School sports physicals
Thomas Anderson, D.O., is a family physician with Columbine Family Practice in Loveland, Colorado.
Question: I found out that for my daughter to start volleyball practice, she has to have a form signed and get a “pre-participation physical.” What happens at this physical and can we go to one of those clinics where they have stations and you cycle through to get your physical and your form signed?
Answer: The Colorado High School Activities Association requires schools to have signed forms that say a student athlete has passed a pre-participation physical. When this group formed, one of its first actions was to implement this requirement to protect the health of student athletes. Even if the state doesn’t require a sports physical, it is highly recommended that students get one each year.
A sports physical involves two parts: the medical history and the physical exam.
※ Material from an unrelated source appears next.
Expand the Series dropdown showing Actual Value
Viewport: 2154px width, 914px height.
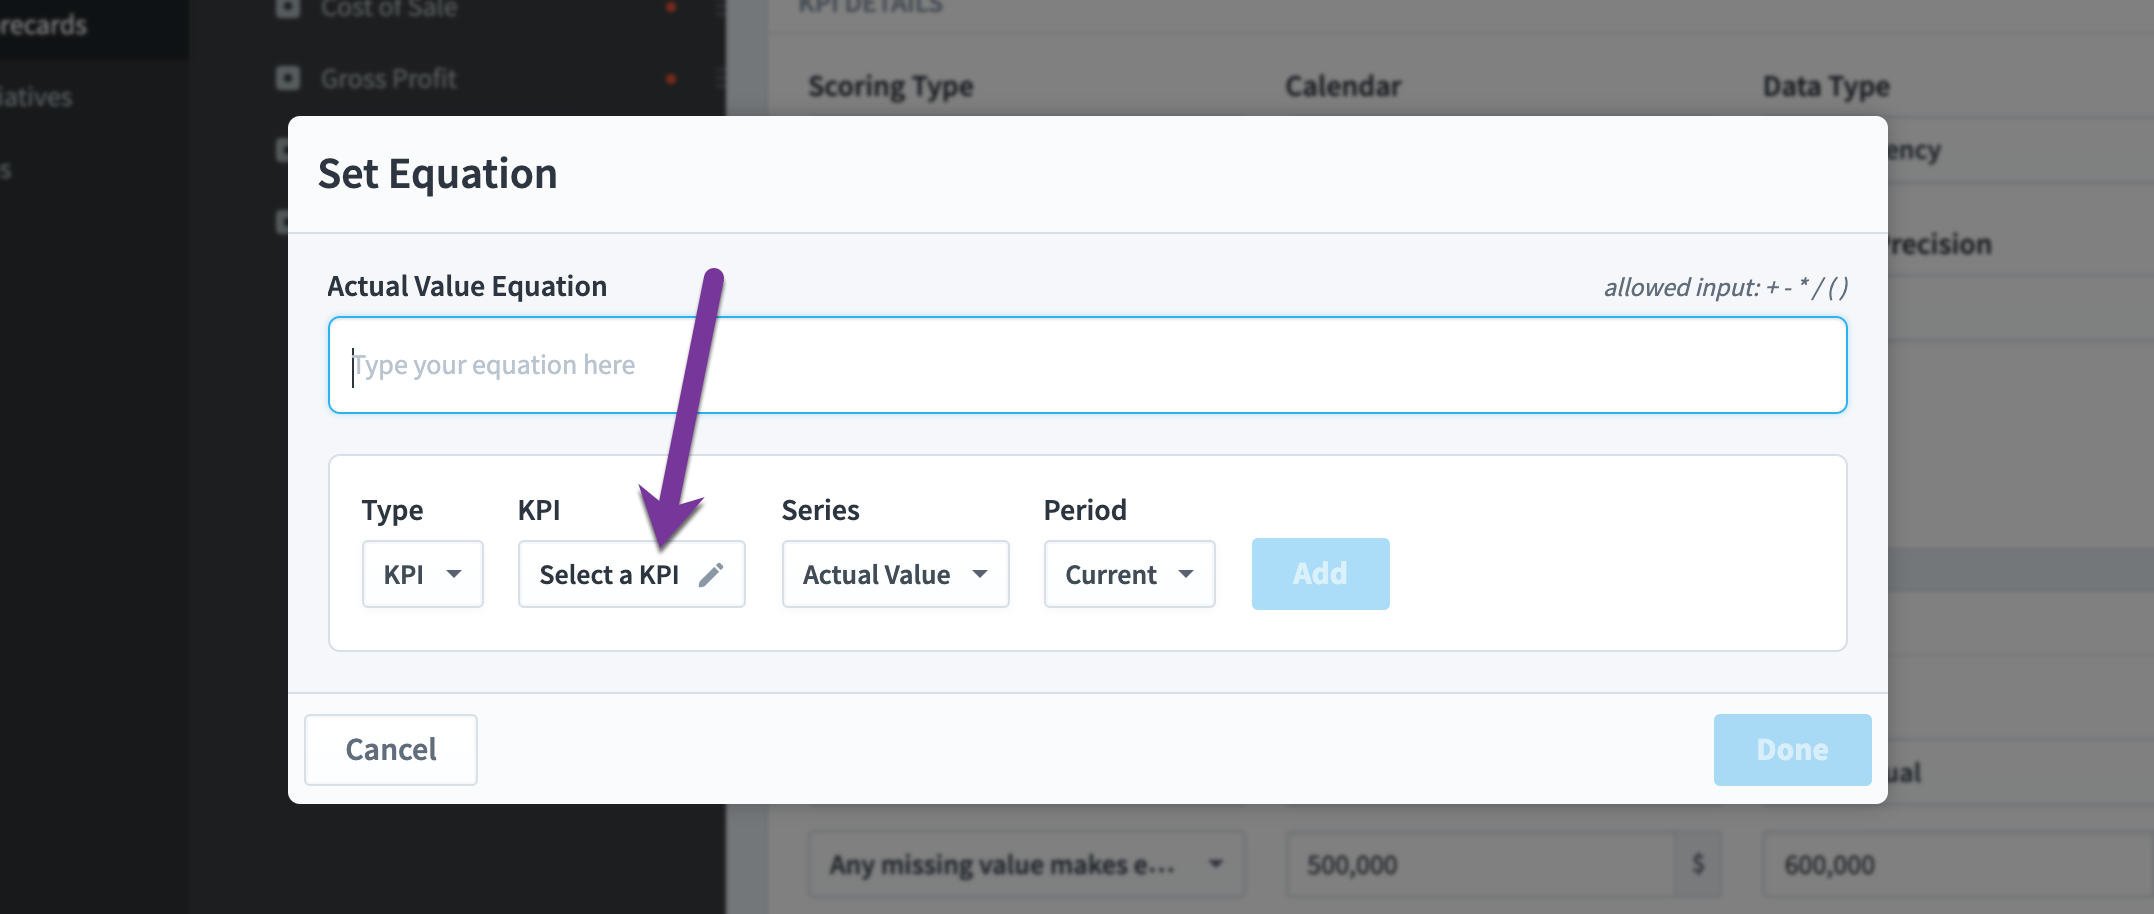[x=896, y=574]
The medical history can show patterns of illness in your family. This is an important component, so take your time when completing it. It will help the physician identify athletes who need further medical evaluation prior to starting the season.
Also, a family practice physician or pediatrician can check to see that the student is current on immunizations.
During the physical exam, the health care provider typically will:
- Record your height and weight
- Take a blood pressure and pulse
- Test your vision
- Check your heart, lungs, abdomen, ears, nose and throat
- Evaluate your posture, joints, strength and flexibility.
During the exam, a physician will look for conditions that may be life threatening, but he or she also has can cover a range of health topics such as exercise induced asthma or other problems that could lead to an injury during the season.
This is also a time for education on topics such as concussions, testicular cancer for boys and human papillomavirus vaccination or eating disorders for girls, drug and alcohol use, depression, anxiety or the use of steroids or nutritional supplements.
Some schools conduct clinics with multiple health care providers doing screenings at stations. They can do physicals for a large number of students often at a reduced cost. However, in these settings, the provider isn’t likely to do a complete health assessment or to talk in detail with the student about important health issues.